[Start of EXERCISE MATERIALS]

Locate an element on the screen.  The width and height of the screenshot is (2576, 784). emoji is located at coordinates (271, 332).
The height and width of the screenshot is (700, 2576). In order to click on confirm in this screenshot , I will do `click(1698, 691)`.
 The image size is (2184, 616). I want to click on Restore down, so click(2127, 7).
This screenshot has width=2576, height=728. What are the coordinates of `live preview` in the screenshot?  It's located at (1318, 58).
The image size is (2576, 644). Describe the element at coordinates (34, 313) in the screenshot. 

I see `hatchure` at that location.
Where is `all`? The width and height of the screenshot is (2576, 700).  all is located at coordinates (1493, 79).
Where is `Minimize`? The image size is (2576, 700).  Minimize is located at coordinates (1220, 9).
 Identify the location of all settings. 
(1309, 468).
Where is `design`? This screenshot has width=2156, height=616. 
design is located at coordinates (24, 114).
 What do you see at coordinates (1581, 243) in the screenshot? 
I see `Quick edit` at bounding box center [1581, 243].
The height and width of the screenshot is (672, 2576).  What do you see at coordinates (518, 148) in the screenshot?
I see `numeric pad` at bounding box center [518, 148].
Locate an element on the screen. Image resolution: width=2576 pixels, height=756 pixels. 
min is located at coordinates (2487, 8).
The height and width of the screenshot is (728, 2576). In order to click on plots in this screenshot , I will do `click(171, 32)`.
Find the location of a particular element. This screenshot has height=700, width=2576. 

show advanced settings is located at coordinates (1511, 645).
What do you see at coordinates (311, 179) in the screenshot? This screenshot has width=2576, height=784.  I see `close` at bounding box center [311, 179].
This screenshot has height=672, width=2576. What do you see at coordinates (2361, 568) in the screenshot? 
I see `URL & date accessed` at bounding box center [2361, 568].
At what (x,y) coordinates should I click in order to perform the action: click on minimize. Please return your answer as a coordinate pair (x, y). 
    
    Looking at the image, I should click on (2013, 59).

[End of EXERCISE MATERIALS]

▶ _EXERCISE AIM_: Retype the material above line for line, with every character kept as it stands.

▶ _THE ANSWER_:
Locate an element on the screen.  The width and height of the screenshot is (2576, 784). emoji is located at coordinates (271, 332).
The height and width of the screenshot is (700, 2576). In order to click on confirm in this screenshot , I will do `click(1698, 691)`.
 The image size is (2184, 616). I want to click on Restore down, so click(2127, 7).
This screenshot has width=2576, height=728. What are the coordinates of `live preview` in the screenshot?  It's located at (1318, 58).
The image size is (2576, 644). Describe the element at coordinates (34, 313) in the screenshot. 

I see `hatchure` at that location.
Where is `all`? The width and height of the screenshot is (2576, 700).  all is located at coordinates (1493, 79).
Where is `Minimize`? The image size is (2576, 700).  Minimize is located at coordinates (1220, 9).
 Identify the location of all settings. 
(1309, 468).
Where is `design`? This screenshot has width=2156, height=616. 
design is located at coordinates (24, 114).
 What do you see at coordinates (1581, 243) in the screenshot? 
I see `Quick edit` at bounding box center [1581, 243].
The height and width of the screenshot is (672, 2576).  What do you see at coordinates (518, 148) in the screenshot?
I see `numeric pad` at bounding box center [518, 148].
Locate an element on the screen. Image resolution: width=2576 pixels, height=756 pixels. 
min is located at coordinates (2487, 8).
The height and width of the screenshot is (728, 2576). In order to click on plots in this screenshot , I will do `click(171, 32)`.
Find the location of a particular element. This screenshot has height=700, width=2576. 

show advanced settings is located at coordinates (1511, 645).
What do you see at coordinates (311, 179) in the screenshot? This screenshot has width=2576, height=784.  I see `close` at bounding box center [311, 179].
This screenshot has height=672, width=2576. What do you see at coordinates (2361, 568) in the screenshot? 
I see `URL & date accessed` at bounding box center [2361, 568].
At what (x,y) coordinates should I click in order to perform the action: click on minimize. Please return your answer as a coordinate pair (x, y). 
    
    Looking at the image, I should click on (2013, 59).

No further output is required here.